Description of the task: Copy out the rows from the line containing "Task: Expand the Order Management section" through the line containing "pos(227,97)", both included, as a numbered list with blank lines dropped.
>> begin Records supplied
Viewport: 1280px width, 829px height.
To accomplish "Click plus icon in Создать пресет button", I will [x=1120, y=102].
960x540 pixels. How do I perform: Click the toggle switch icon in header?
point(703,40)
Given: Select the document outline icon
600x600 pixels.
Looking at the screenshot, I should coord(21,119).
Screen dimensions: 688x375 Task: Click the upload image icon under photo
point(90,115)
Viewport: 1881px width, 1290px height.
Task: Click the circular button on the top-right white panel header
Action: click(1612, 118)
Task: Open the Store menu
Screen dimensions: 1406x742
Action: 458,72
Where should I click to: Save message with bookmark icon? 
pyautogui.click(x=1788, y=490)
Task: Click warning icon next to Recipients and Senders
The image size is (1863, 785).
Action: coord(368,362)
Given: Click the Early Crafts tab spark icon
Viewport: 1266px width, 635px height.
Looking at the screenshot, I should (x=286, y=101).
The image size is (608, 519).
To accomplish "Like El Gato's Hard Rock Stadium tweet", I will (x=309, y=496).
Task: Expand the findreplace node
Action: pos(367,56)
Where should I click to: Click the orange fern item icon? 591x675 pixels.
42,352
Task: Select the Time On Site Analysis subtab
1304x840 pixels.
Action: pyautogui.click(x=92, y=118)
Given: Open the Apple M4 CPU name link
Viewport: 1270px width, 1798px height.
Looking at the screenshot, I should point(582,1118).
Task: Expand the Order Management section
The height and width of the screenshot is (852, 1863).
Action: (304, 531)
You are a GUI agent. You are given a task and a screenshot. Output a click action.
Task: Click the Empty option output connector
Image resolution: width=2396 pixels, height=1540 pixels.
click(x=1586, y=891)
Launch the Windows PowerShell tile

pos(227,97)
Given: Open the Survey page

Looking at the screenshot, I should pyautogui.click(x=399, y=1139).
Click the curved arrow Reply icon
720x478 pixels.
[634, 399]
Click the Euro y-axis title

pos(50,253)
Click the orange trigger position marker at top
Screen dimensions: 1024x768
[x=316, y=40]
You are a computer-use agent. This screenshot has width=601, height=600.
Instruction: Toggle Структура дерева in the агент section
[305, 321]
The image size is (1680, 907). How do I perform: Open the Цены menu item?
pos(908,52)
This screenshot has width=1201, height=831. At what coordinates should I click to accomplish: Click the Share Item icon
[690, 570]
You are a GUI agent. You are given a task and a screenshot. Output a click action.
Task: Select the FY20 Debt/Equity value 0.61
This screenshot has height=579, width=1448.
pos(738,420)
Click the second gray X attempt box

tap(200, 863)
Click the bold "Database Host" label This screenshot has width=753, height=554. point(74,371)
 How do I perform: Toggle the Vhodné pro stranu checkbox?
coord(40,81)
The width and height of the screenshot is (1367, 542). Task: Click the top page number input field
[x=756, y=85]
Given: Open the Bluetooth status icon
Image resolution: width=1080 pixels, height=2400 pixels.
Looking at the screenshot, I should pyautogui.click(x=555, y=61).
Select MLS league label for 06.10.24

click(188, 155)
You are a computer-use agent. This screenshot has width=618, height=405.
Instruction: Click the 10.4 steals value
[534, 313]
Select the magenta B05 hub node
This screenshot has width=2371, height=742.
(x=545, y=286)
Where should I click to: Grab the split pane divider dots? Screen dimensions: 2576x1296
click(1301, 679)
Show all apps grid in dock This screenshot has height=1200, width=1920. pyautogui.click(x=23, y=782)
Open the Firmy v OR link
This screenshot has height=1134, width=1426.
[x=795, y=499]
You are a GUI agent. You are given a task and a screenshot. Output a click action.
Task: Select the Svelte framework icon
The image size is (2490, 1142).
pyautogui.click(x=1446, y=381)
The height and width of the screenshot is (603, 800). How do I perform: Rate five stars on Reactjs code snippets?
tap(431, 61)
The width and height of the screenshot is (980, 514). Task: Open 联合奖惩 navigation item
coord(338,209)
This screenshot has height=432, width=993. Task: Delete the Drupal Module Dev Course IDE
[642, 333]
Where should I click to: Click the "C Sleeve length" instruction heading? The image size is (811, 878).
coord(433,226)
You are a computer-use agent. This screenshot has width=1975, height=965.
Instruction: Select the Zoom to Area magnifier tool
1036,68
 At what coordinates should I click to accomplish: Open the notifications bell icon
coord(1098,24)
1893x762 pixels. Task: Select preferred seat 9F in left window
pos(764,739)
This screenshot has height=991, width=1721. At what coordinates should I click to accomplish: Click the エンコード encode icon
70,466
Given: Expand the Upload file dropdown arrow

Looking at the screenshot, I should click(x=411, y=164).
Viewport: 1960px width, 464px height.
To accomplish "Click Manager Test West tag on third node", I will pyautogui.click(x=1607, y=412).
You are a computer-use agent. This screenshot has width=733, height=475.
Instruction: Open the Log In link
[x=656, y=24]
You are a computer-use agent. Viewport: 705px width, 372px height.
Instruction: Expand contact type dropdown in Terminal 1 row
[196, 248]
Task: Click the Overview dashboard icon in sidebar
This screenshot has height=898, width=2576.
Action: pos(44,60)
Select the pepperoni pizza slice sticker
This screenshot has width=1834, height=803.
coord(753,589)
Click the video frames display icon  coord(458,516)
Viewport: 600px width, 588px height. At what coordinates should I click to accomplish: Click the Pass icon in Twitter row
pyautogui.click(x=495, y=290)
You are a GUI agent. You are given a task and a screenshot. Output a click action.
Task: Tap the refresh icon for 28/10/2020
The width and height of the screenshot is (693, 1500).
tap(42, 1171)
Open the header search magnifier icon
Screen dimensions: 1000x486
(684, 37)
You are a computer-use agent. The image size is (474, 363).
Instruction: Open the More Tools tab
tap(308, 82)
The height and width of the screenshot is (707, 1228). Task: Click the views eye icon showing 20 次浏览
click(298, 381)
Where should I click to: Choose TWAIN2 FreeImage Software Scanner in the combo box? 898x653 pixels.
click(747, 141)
>> end Records supplied
Solved exercise:
1. Task: Expand the Order Management section
2. The height and width of the screenshot is (852, 1863).
3. Action: (304, 531)
4. You are a GUI agent. You are given a task and a screenshot. Output a click action.
5. Task: Click the Empty option output connector
6. Image resolution: width=2396 pixels, height=1540 pixels.
7. click(x=1586, y=891)
8. Launch the Windows PowerShell tile
9. pos(227,97)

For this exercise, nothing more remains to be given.